#### Problem to solve
These records must be written out again exactly.

[[ Task data open ]]

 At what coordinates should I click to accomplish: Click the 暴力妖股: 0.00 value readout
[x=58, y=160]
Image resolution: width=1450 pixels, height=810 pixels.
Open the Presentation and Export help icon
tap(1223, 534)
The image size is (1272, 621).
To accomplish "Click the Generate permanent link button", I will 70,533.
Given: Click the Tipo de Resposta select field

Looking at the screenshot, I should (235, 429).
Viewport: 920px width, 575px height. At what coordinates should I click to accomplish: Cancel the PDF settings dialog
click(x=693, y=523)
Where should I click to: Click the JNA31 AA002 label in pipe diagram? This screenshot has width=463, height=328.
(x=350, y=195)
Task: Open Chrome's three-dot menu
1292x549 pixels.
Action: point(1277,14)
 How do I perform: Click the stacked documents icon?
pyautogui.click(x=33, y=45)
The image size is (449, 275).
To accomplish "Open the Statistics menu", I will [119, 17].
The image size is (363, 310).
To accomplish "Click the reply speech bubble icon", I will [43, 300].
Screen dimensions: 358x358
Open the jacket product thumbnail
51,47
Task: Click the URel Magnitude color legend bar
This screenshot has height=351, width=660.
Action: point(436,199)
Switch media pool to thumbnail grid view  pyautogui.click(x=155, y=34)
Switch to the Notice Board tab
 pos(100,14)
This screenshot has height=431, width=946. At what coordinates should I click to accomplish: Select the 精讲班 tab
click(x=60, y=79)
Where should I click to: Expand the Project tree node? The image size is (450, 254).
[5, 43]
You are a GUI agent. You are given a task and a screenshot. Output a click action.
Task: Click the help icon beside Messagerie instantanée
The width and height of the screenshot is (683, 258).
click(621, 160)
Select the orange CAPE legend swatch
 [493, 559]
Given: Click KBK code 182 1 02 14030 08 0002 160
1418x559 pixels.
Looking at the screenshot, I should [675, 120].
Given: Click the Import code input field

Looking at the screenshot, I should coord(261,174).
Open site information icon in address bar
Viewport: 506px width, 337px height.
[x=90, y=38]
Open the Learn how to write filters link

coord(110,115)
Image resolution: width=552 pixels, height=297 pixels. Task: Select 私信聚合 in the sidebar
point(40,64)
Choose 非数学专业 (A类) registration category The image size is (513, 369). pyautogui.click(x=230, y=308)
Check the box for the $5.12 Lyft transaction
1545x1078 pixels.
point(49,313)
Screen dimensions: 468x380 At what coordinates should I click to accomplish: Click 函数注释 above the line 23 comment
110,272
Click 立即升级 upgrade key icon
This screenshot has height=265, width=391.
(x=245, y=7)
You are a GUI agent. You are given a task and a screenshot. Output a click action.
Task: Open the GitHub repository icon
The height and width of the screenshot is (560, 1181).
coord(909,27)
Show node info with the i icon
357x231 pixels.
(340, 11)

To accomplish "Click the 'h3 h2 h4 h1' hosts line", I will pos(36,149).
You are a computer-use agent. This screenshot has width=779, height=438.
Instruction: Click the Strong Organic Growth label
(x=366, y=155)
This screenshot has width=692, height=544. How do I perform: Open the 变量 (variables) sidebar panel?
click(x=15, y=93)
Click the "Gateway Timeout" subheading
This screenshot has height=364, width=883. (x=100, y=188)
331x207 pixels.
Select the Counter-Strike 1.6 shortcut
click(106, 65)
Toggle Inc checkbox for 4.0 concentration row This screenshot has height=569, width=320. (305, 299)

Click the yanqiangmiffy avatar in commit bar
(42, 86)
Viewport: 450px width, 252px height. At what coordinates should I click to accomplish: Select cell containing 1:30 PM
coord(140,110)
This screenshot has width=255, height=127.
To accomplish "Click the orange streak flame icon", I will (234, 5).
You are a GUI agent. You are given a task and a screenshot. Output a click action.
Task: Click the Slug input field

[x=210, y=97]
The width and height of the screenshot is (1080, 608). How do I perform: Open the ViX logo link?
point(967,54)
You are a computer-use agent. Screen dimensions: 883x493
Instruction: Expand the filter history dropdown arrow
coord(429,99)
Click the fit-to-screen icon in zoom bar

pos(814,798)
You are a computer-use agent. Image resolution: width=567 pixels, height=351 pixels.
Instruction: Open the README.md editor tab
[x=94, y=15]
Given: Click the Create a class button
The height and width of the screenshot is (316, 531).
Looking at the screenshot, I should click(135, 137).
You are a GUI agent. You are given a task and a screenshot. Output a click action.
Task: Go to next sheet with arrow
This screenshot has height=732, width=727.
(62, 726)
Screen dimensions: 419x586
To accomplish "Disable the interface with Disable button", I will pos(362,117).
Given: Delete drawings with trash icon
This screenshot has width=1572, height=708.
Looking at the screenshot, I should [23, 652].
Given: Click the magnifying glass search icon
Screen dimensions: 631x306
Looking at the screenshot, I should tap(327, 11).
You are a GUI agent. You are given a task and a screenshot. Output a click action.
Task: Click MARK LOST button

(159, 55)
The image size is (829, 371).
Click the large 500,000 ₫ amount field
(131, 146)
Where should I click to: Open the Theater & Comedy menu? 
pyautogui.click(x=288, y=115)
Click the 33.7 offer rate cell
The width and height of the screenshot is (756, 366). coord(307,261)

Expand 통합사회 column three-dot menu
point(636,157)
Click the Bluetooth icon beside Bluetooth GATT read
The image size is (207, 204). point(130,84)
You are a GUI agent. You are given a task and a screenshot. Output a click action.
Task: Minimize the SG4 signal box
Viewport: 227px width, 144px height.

[[ Task data closed ]]

#### Answer
 At what coordinates should I click to accomplish: Click the 暴力妖股: 0.00 value readout
[x=58, y=160]
Image resolution: width=1450 pixels, height=810 pixels.
Open the Presentation and Export help icon
tap(1223, 534)
The image size is (1272, 621).
To accomplish "Click the Generate permanent link button", I will 70,533.
Given: Click the Tipo de Resposta select field

Looking at the screenshot, I should (235, 429).
Viewport: 920px width, 575px height. At what coordinates should I click to accomplish: Cancel the PDF settings dialog
click(x=693, y=523)
Where should I click to: Click the JNA31 AA002 label in pipe diagram? This screenshot has width=463, height=328.
(x=350, y=195)
Task: Open Chrome's three-dot menu
1292x549 pixels.
Action: point(1277,14)
 How do I perform: Click the stacked documents icon?
pyautogui.click(x=33, y=45)
The image size is (449, 275).
To accomplish "Open the Statistics menu", I will [119, 17].
The image size is (363, 310).
To accomplish "Click the reply speech bubble icon", I will [43, 300].
Screen dimensions: 358x358
Open the jacket product thumbnail
51,47
Task: Click the URel Magnitude color legend bar
This screenshot has height=351, width=660.
Action: point(436,199)
Switch media pool to thumbnail grid view  pyautogui.click(x=155, y=34)
Switch to the Notice Board tab
 pos(100,14)
This screenshot has height=431, width=946. At what coordinates should I click to accomplish: Select the 精讲班 tab
click(x=60, y=79)
Where should I click to: Expand the Project tree node? The image size is (450, 254).
[5, 43]
You are a GUI agent. You are given a task and a screenshot. Output a click action.
Task: Click the help icon beside Messagerie instantanée
The width and height of the screenshot is (683, 258).
click(621, 160)
Select the orange CAPE legend swatch
 [493, 559]
Given: Click KBK code 182 1 02 14030 08 0002 160
1418x559 pixels.
Looking at the screenshot, I should [675, 120].
Given: Click the Import code input field

Looking at the screenshot, I should coord(261,174).
Open site information icon in address bar
Viewport: 506px width, 337px height.
[x=90, y=38]
Open the Learn how to write filters link

coord(110,115)
Image resolution: width=552 pixels, height=297 pixels. Task: Select 私信聚合 in the sidebar
point(40,64)
Choose 非数学专业 (A类) registration category The image size is (513, 369). pyautogui.click(x=230, y=308)
Check the box for the $5.12 Lyft transaction
1545x1078 pixels.
point(49,313)
Screen dimensions: 468x380 At what coordinates should I click to accomplish: Click 函数注释 above the line 23 comment
110,272
Click 立即升级 upgrade key icon
This screenshot has height=265, width=391.
(x=245, y=7)
You are a GUI agent. You are given a task and a screenshot. Output a click action.
Task: Open the GitHub repository icon
The height and width of the screenshot is (560, 1181).
coord(909,27)
Show node info with the i icon
357x231 pixels.
(340, 11)

To accomplish "Click the 'h3 h2 h4 h1' hosts line", I will pos(36,149).
You are a computer-use agent. This screenshot has width=779, height=438.
Instruction: Click the Strong Organic Growth label
(x=366, y=155)
This screenshot has width=692, height=544. How do I perform: Open the 变量 (variables) sidebar panel?
click(x=15, y=93)
Click the "Gateway Timeout" subheading
This screenshot has height=364, width=883. (x=100, y=188)
331x207 pixels.
Select the Counter-Strike 1.6 shortcut
click(106, 65)
Toggle Inc checkbox for 4.0 concentration row This screenshot has height=569, width=320. (305, 299)

Click the yanqiangmiffy avatar in commit bar
(42, 86)
Viewport: 450px width, 252px height. At what coordinates should I click to accomplish: Select cell containing 1:30 PM
coord(140,110)
This screenshot has width=255, height=127.
To accomplish "Click the orange streak flame icon", I will (234, 5).
You are a GUI agent. You are given a task and a screenshot. Output a click action.
Task: Click the Slug input field

[x=210, y=97]
The width and height of the screenshot is (1080, 608). How do I perform: Open the ViX logo link?
point(967,54)
You are a computer-use agent. Screen dimensions: 883x493
Instruction: Expand the filter history dropdown arrow
coord(429,99)
Click the fit-to-screen icon in zoom bar

pos(814,798)
You are a computer-use agent. Image resolution: width=567 pixels, height=351 pixels.
Instruction: Open the README.md editor tab
[x=94, y=15]
Given: Click the Create a class button
The height and width of the screenshot is (316, 531).
Looking at the screenshot, I should click(135, 137).
You are a GUI agent. You are given a task and a screenshot. Output a click action.
Task: Go to next sheet with arrow
This screenshot has height=732, width=727.
(62, 726)
Screen dimensions: 419x586
To accomplish "Disable the interface with Disable button", I will pos(362,117).
Given: Delete drawings with trash icon
This screenshot has width=1572, height=708.
Looking at the screenshot, I should [23, 652].
Given: Click the magnifying glass search icon
Screen dimensions: 631x306
Looking at the screenshot, I should tap(327, 11).
You are a GUI agent. You are given a task and a screenshot. Output a click action.
Task: Click MARK LOST button

(159, 55)
The image size is (829, 371).
Click the large 500,000 ₫ amount field
(131, 146)
Where should I click to: Open the Theater & Comedy menu? 
pyautogui.click(x=288, y=115)
Click the 33.7 offer rate cell
The width and height of the screenshot is (756, 366). coord(307,261)

Expand 통합사회 column three-dot menu
point(636,157)
Click the Bluetooth icon beside Bluetooth GATT read
The image size is (207, 204). point(130,84)
You are a GUI agent. You are given a task and a screenshot. Output a click action.
Task: Minimize the SG4 signal box
Viewport: 227px width, 144px height.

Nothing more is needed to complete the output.